An alternative route into a top-pick school
| NEW YORK
Katie Newhouse didn't know quite what she was looking at when she opened the envelope from New York University last spring. Was it a rejection letter, or an invitation?
The Bostonian had her heart set on NYU, her mother's alma mater. And when its College of Arts and Sciences rejected her application, all was not lost. She'd be welcome, the letter said, to enter NYU's General Studies Program (GSP) instead.
The challenging two-year, liberal-arts program is centered on a "great books" curriculum and on writing instruction. If students do well in this proving ground (earning at least a 2.5 grade-point average), they can automatically transfer into the College of Arts and Sciences, or reapply to one of NYU's 11 other colleges.
For a university that receives about 30,000 applications a year, it's a convenient way to maintain a pool of well-qualified students to fill the spaces left by those who inevitably drop out. Tuition for the program is the same as for the colleges.
Though they sometimes feel as if they're battling a second-class stigma among their university peers, the 650 students admitted into GSP each year have strong academic records and represent the top 3 percent of the 21,000 applicants who are denied regular admission. Their average SAT score is about 1240, and most were A-minus or B-plus students in high school.
"You're looking at a very good student," says Steve Curry, GSP's associate dean. "Students who are admitted to hundreds of other universities, but who pick NYU as their first choice."

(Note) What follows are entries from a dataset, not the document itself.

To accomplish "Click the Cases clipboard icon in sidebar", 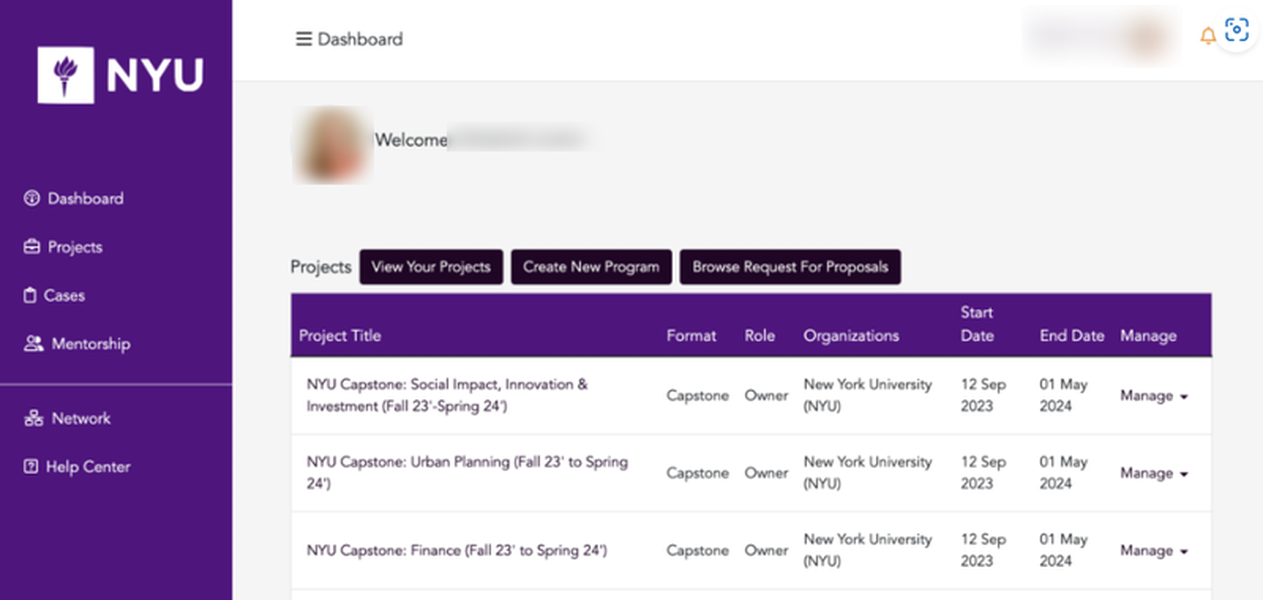I will click(30, 296).

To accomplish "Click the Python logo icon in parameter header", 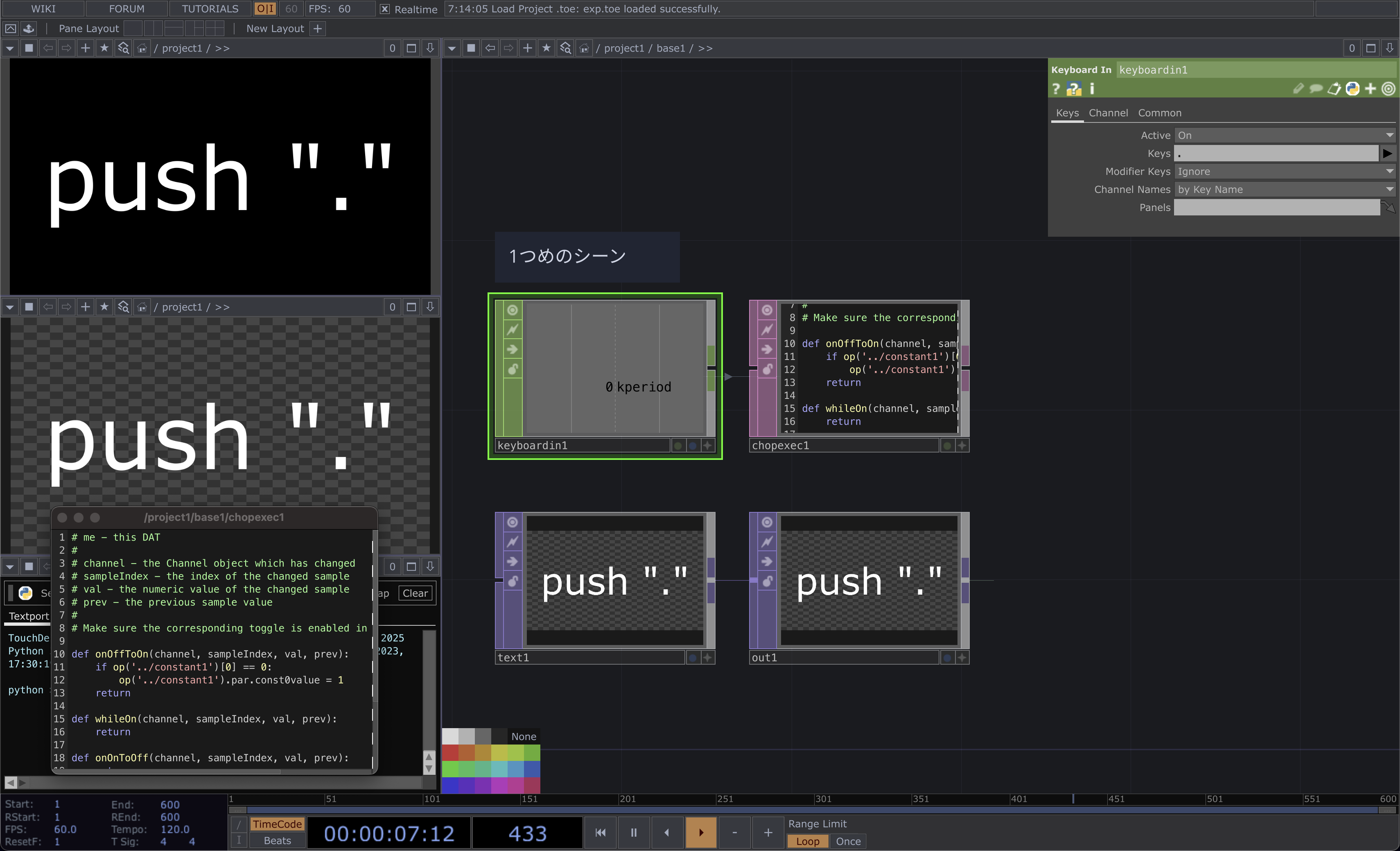I will tap(1352, 89).
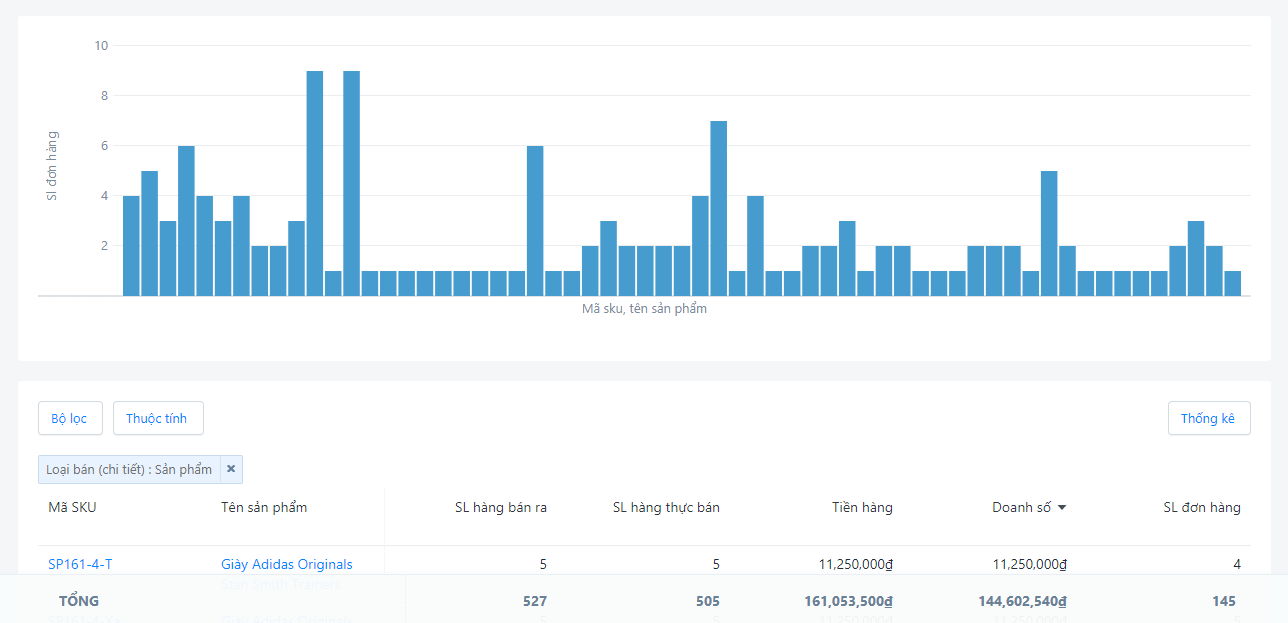Open the Thuộc tính options

tap(158, 418)
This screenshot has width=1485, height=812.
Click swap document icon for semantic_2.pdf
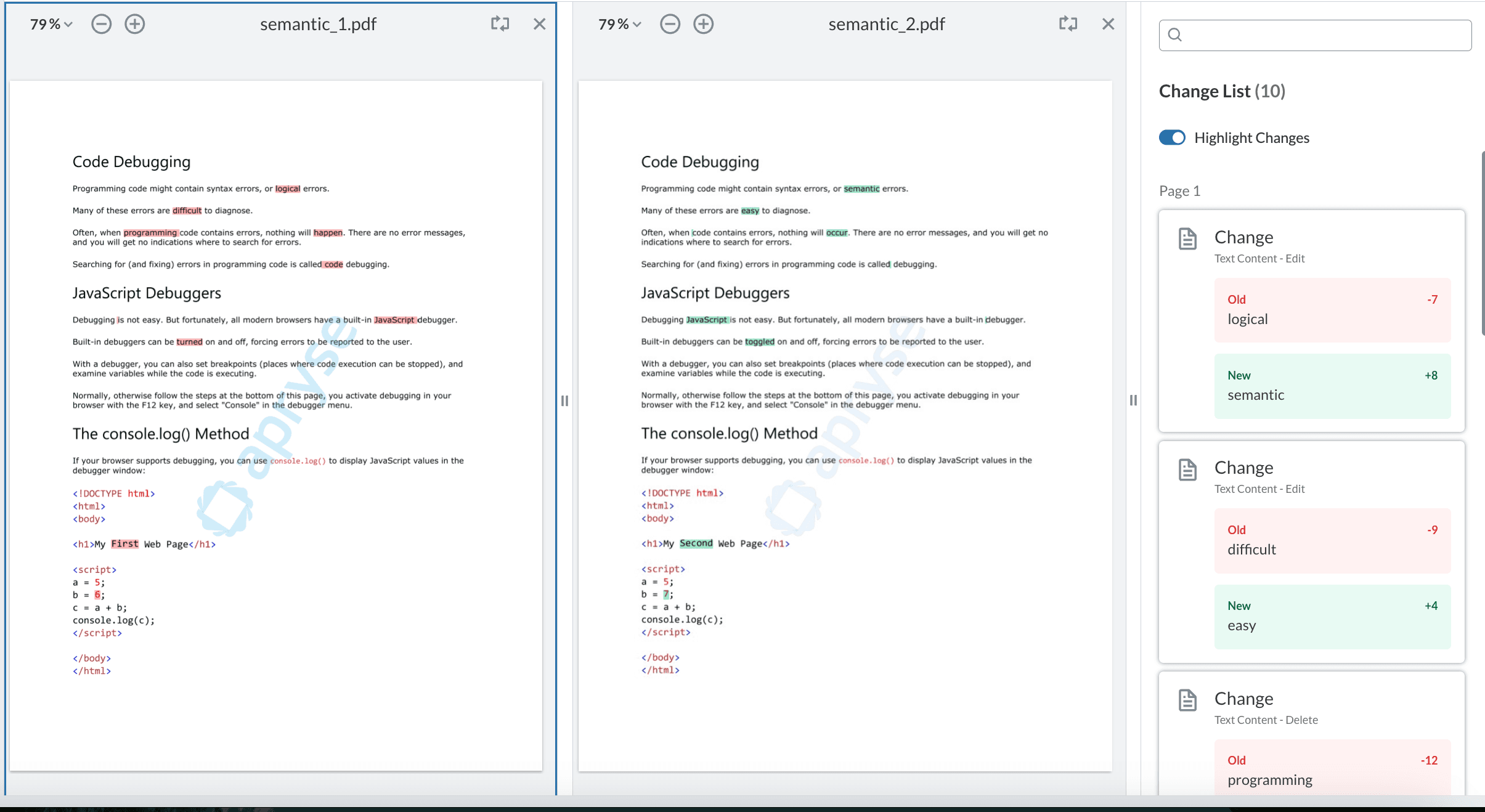1068,24
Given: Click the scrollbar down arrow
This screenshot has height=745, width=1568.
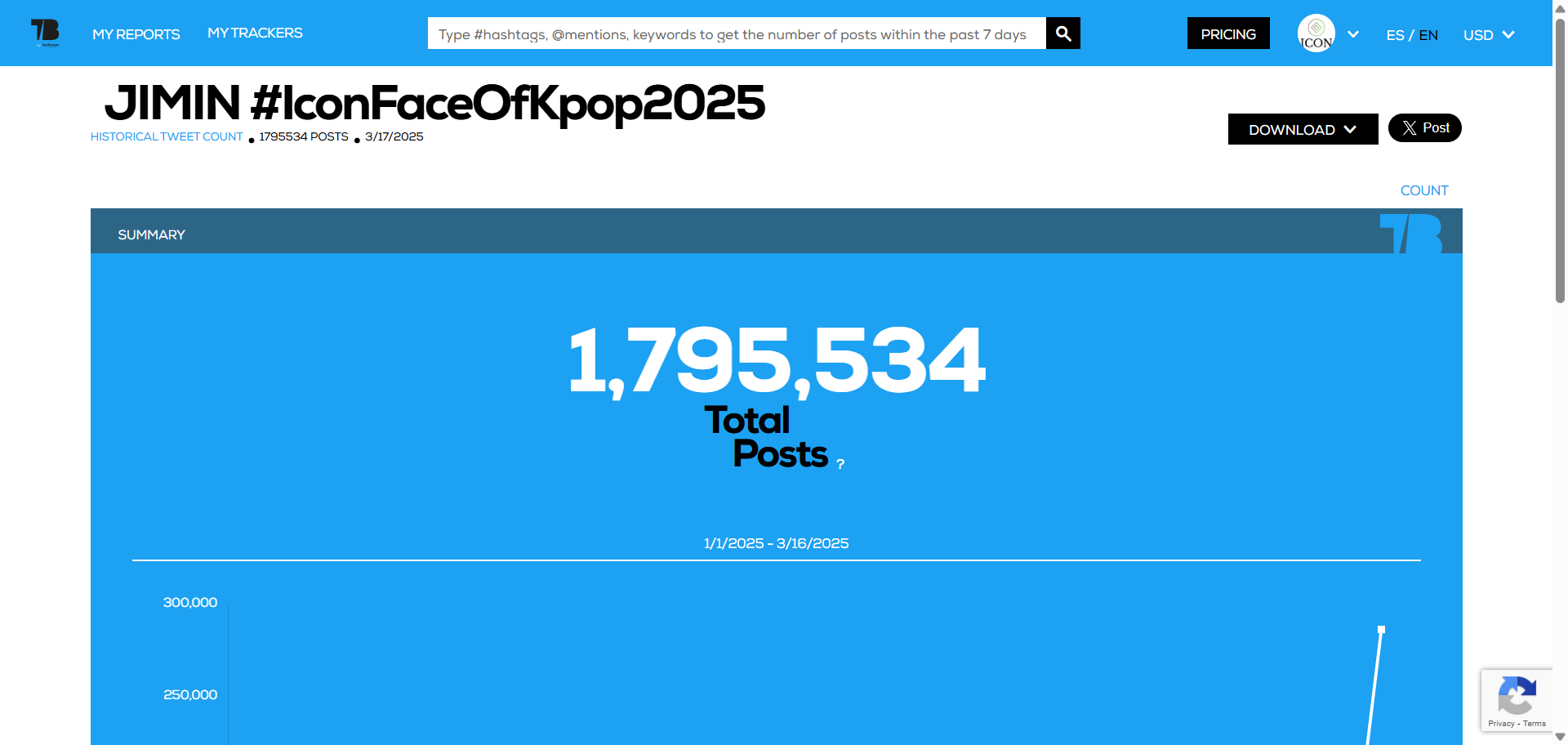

When universities began experiencing overwhelming growth 30 years ago, many responded by developing general-studies programs as a form of alternative admissions.
At NYU, the program originated in the 1970s, when the School of Continuing and Professional Studies decided to extend its adult-ed "great books" curriculum to include the traditional 18-year-old cohort.
Focusing on Western civilization's classics (according to a list published by the University of Chicago), it "gets students thinking about large-scale social and personal issues," Mr. Curry says. The curriculum gives students a familiarity with the building blocks of modern culture.
"In high school you read Plato and the teacher tells you what it means. In General Studies, you interpret Plato for yourself," Ms. Newhouse says, sitting on a park bench reading about Latin America for a course that broadens the curriculum by focusing on non-Western civilizations.
The students' first year at NYU is spent completing liberal-arts requirements. GSP classes are kept small, and are all taught by faculty rather than graduate assistants.
The sophomore year is more flexible, with the option of taking classes from different colleges before declaring a major.
"It's important for undergrads to be able to try different things," Curry says.
Because GSP students often have to work harder to prove themselves, many believe they have a leg up on other students when they transfer for their last two years. Anthropology major Marc Kissel says he was shocked to find his workload lessened when he entered the College of Arts and Sciences.
For some, it's not so much the curriculum that makes them choose NYU's program over regular admission to another university, but simply the school itself, and its location.
Tiffany Bagster, now an NYU senior, was accepted to Boston University, Holy Cross, and Vassar, but still accepted NYU's GSP offer.
"In the end, it was the city," she says. "Coming from a small town in Massachusetts and a graduating class of 90 students, I knew NYU would mean a complete lifestyle change, not just an education."
But once she got into the program, its approach won her heart. Ms. Bagster took to the curriculum so much that an instructor encouraged her to continue along the same lines by transferring to the Gallatin School of Individualized Studies, where she's now studying English and creative writing. When she graduates this spring, she plans to pursue television writing in Los Angeles.
The only gripe students seem to have with the program is that they are limited to four courses each semester for the first year. But even that perspective can shift.
"At first, I didn't like general studies," Mr. Kissel says, "I didn't think it was flexible, but in the end it gave me the flexibility to choose anthropology, which I hadn't even considered before."